I think my mistake in transitioning was assuming it would give me the same privilege as cis white men, finally freeing me from gender discrimination. I pass most of the time, and pre-T, I really thought all these rants about passing privilege were onto something. Over and over again, I am given very stark reminders of how wrong I was.

It was amazing to me when I finally passed enough to feel safe going outside at night. I would look around, see that there were only other men out, and feel like I got away with something. It pales in comparison when I notice my entire family making sly, transphobic remarks at me, silently pushed on the outside and othered. Suddenly my ability to reproduce matters, not just to my family but to doctors too, when it wasn't even mentioned before. I have chanted this mantra since I was about 16 years old, "I don't want to get pregnant or have children." Acceptable when my hair is shoulder length, a threat when it's shaved. Suddenly we absolutely must preserve my ability to have biological children.

What they don't tell you is that Canada is a deeply misogynistic and ableist country. It gets compounded when you're both AFAB and disabled. I have a lifetime of traumas related to this. I have faced abuse and discrimination in every single area of my life because of this, and from every single system.
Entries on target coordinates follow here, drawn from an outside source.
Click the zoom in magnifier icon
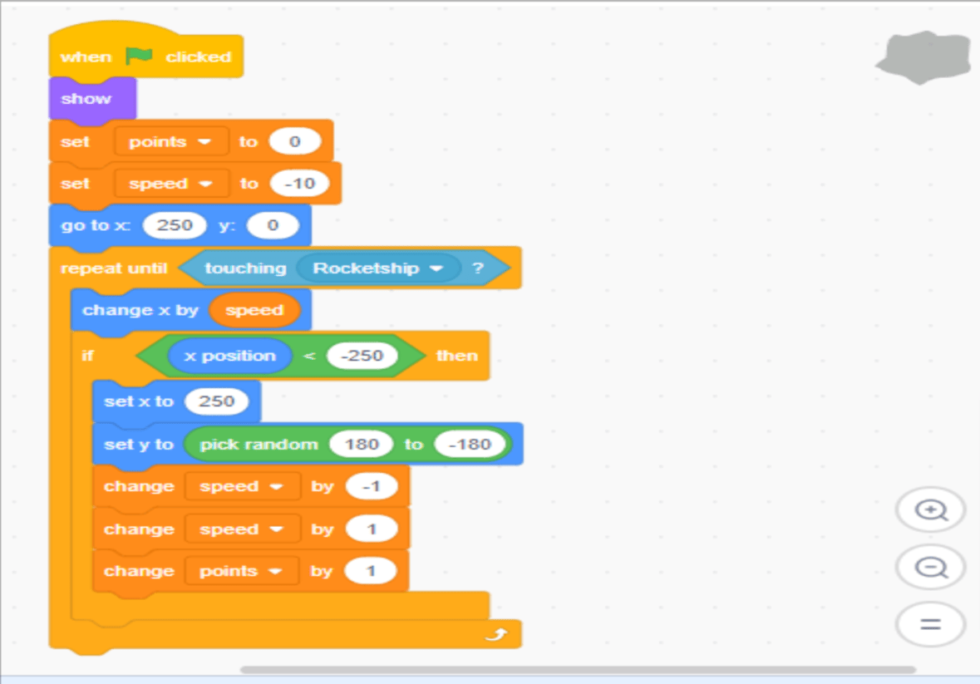This screenshot has width=980, height=684. [x=930, y=509]
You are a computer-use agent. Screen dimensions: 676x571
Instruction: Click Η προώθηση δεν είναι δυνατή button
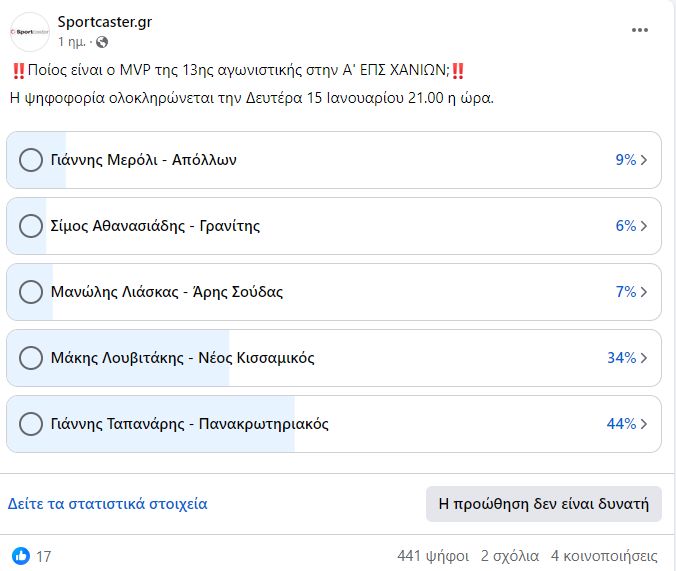point(544,504)
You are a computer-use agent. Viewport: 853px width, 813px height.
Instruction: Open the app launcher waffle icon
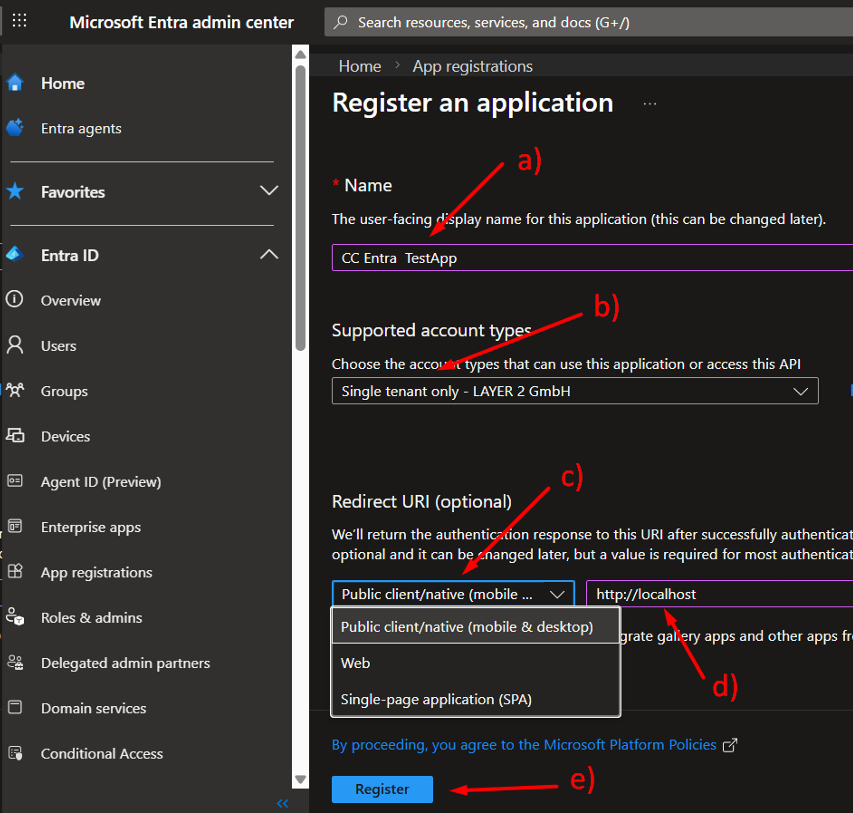19,21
Given my decades of lived experience, I feel it's relevant to bring up how I view patriarchal and ableist systems and the reasoning behind their abuses, especially if it uplifts and empowers women. My transition alleviated the compounding pain of the dysphoria my traumas have caused at least enough to speak about it. I try to be mindful of who I am speaking to and the context in which I convey my experiences, but, invariably, my gender is weaponized against me, erasing the 27 years I lived presenting as a disabled woman. I never thought that my own community would attempt to silence me under the guise of being gender affirming.

When the devaluation isn't happening, then it's idealization. I'm told I'm not like those horrible horrible cis men who inherently uphold the patriarchy because they have penises, I'm special, unique, better simply because I was born with a vagina. The basis of my value once again becomes my anatomy. I think this is easier for people to digest, afterall, they're affirming my masculinity by calling it better than the gross real kind, right?

Truthfully, there are a multitude of other patterns I could bring up specifically related to me being a transgender man. The cis guilt I get from cisgender gay men comes to mind, though admittedly I don't fully understand that one. These are simply three patterns that have been annoying me the most lately. Considering this, on top of the general common transphobia that has been manufactured globally by multiple politicians, I am disappointed to conclude that no, even if I pass as a cis white man, I'm still not privileged as one.

The patriarchy harms everyone, including cis men, and can only be abolished through a unified front. I myself intend to use my experiences to uplift the most marginalized, to educate and protect, even if I have to decenter myself.